++++ Dataset entries ++++
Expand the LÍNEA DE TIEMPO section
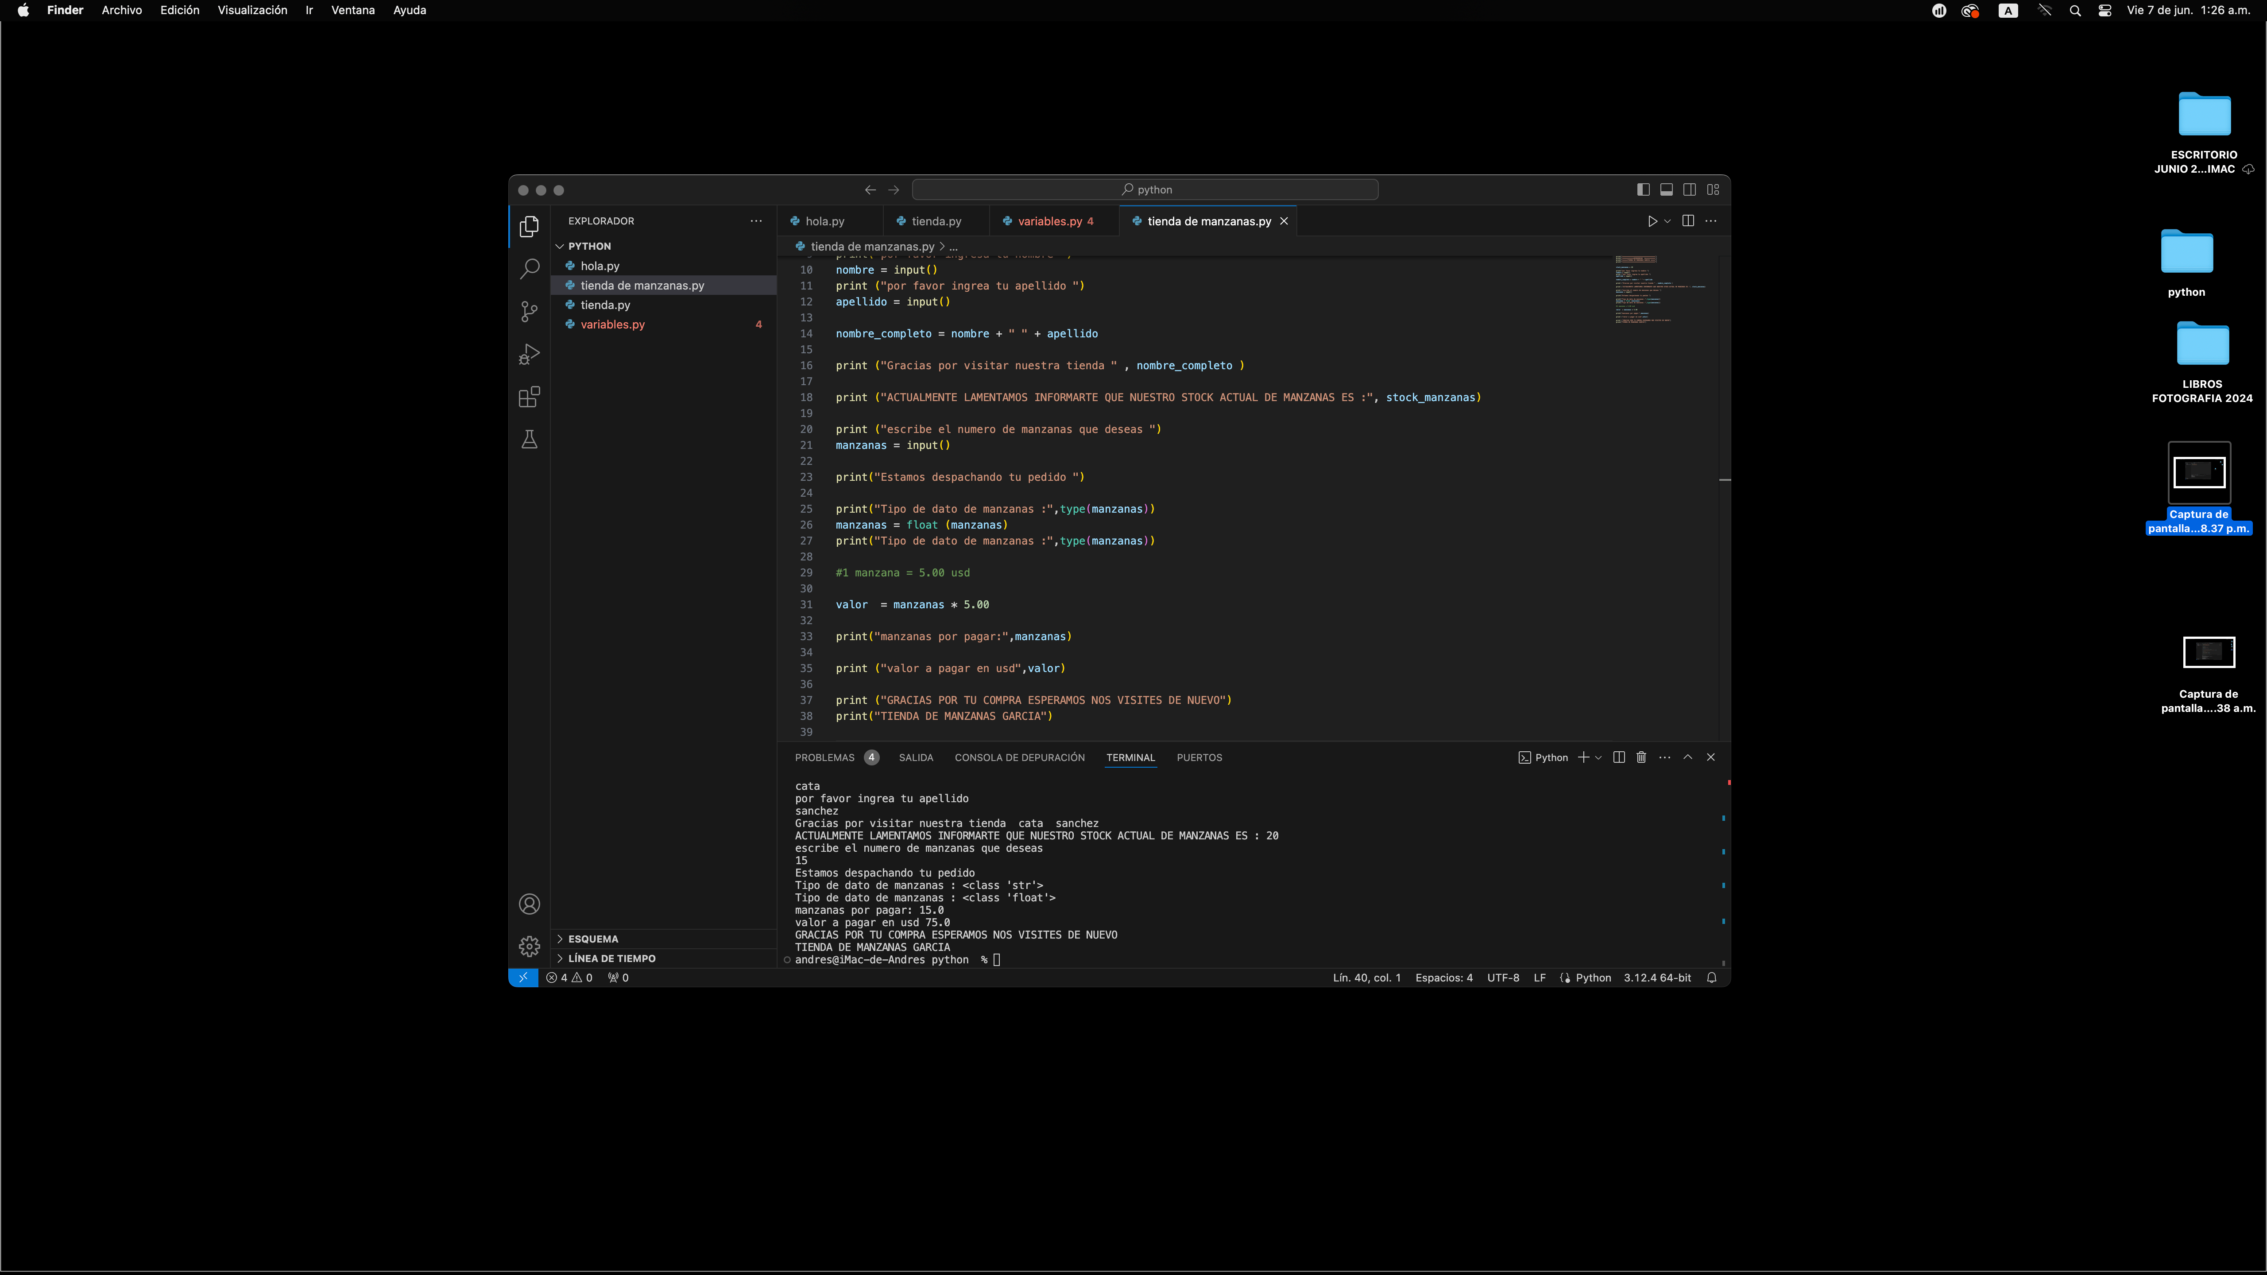The width and height of the screenshot is (2267, 1275). [x=611, y=958]
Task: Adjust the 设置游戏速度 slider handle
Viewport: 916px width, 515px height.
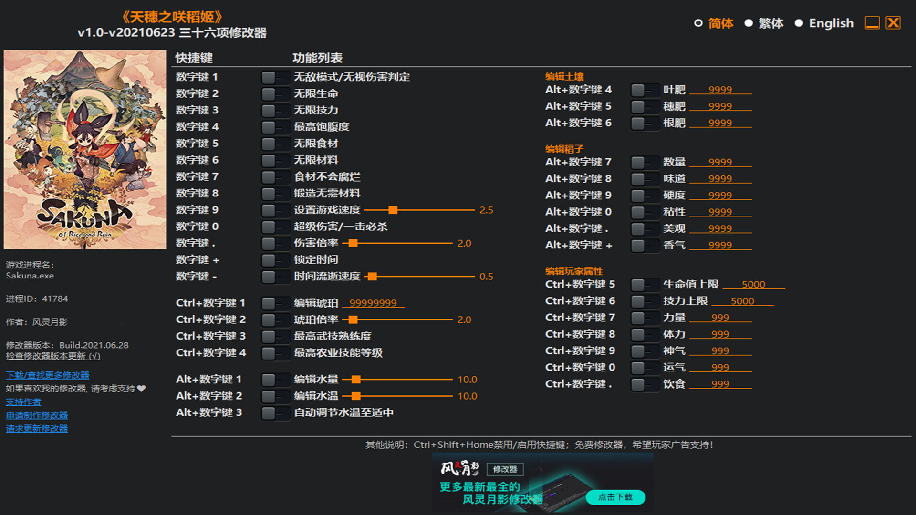Action: tap(393, 210)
++++
Word for word, copy every line of the data, excluding any pictures.

- [The answer]:
Expand the LÍNEA DE TIEMPO section
The width and height of the screenshot is (2267, 1275). [x=611, y=958]
Task: Adjust the 设置游戏速度 slider handle
Viewport: 916px width, 515px height.
Action: tap(393, 210)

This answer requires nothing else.